Brian had expected to repeat himself several times before Hayley realized he was in the room, but she immediately looked over, her eyes falling to the box he held in his hands.

“Is that what I think it is?” she asked, shocked.

“Sure is,” he said, joining her on the couch and setting the game on the coffee table.

“I can't believe you still have it.” Hayley was still staring at the box like she couldn’t believe it existed.

“Of course I do. I wouldn’t throw this away.”

A little color brightened Hayley’s cheeks. “I spent so long choosing that. I second-guessed myself so many times. I thought you probably would have thrown it away the next day, not kept it for ten years.”

“This was the sweetest, most thoughtful gift I've ever been given,” he told her, and he wasn't lying. Hayley had given him this game of Operation as a Christmas gift when she was fourteen, and he was twenty. Their families always did a Secret Santa and that year she had gotten him, the limit was ten dollars because the idea was to be creative and thoughtful, not spend a lot of money.
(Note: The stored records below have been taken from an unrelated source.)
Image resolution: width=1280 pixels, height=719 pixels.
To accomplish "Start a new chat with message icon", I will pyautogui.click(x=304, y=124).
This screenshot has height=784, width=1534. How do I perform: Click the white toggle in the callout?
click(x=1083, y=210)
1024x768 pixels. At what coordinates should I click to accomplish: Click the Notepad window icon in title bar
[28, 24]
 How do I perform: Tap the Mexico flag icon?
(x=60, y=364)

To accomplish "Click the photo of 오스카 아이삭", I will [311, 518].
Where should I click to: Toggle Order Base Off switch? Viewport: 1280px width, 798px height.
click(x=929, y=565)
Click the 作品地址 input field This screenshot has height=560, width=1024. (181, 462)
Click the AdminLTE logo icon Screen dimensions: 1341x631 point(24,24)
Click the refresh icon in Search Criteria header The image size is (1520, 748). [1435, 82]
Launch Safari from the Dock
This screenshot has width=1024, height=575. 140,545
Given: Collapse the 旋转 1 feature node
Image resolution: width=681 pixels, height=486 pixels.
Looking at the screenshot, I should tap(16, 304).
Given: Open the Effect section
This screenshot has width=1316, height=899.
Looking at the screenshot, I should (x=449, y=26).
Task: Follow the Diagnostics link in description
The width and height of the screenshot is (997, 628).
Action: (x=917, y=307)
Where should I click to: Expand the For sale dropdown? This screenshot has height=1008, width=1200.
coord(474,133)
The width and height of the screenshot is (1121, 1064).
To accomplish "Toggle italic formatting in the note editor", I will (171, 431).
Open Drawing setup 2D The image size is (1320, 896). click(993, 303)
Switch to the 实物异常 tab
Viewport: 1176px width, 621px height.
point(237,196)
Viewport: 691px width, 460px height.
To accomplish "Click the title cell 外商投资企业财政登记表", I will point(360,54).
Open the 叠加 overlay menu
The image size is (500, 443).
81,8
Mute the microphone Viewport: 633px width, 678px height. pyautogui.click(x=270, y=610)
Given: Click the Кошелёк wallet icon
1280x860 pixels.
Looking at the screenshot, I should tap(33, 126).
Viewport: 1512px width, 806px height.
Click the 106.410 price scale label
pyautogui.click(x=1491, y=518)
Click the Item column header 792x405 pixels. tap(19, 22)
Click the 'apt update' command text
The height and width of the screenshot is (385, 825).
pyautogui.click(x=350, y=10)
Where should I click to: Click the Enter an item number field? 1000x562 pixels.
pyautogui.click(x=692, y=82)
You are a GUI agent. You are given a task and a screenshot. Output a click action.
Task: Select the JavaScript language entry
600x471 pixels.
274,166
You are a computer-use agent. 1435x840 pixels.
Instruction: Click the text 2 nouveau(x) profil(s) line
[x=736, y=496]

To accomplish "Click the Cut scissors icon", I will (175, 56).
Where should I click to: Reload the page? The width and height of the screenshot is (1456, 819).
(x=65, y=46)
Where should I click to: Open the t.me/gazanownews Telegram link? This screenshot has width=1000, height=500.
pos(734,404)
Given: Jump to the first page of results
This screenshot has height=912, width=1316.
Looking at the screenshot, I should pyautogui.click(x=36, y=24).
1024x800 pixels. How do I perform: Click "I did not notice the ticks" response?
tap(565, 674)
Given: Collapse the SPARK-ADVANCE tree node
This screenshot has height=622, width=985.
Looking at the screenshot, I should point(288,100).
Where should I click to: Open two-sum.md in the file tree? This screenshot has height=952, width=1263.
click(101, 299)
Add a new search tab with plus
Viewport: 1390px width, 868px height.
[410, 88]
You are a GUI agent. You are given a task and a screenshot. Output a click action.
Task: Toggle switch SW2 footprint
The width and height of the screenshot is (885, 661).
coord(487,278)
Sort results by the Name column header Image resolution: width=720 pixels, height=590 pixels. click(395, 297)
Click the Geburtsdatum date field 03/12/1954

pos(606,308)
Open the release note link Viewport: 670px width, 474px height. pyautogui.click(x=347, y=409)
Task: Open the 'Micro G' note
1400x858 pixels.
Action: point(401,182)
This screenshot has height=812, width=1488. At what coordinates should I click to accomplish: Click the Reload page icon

“You were pre-med. At the time you wanted to be a surgeon like your dad, and I knew how much you loved board games, so I thought you might have liked it. But I was so nervous about giving it to you, I didn't want to look childish or stupid, and I didn't want to give away that …” Hayley trailed off, but he knew what she had been going to say.

“It was a great gift, Hales. This was my favorite game as a kid, I would spend hours playing it.”

“Then let’s play,” she said brightly, a little too brightly, like she was trying to hide something.

He didn't push her on it, and they put all the little white plastic Funatomy pieces into their spots. They shuffled the two sets of cards and dealt out the Specialist ones, setting the Doctor cards beside the Operation board. “You want to go first?”

“Sure.” Hayley picked up a Doctor card. “I got the butterflies in Cavity Sam’s stomach,” she announced. Picking up the tweezers, she positioned them carefully over the butterfly piece and slowly lowered them down into the small hole. She clamped them together, clutching the plastic butterfly between them, then began to bring them up. She almost had it out when she bumped the side, and Cavity Sam buzzed, his nose lighting up. “I didn’t get it.”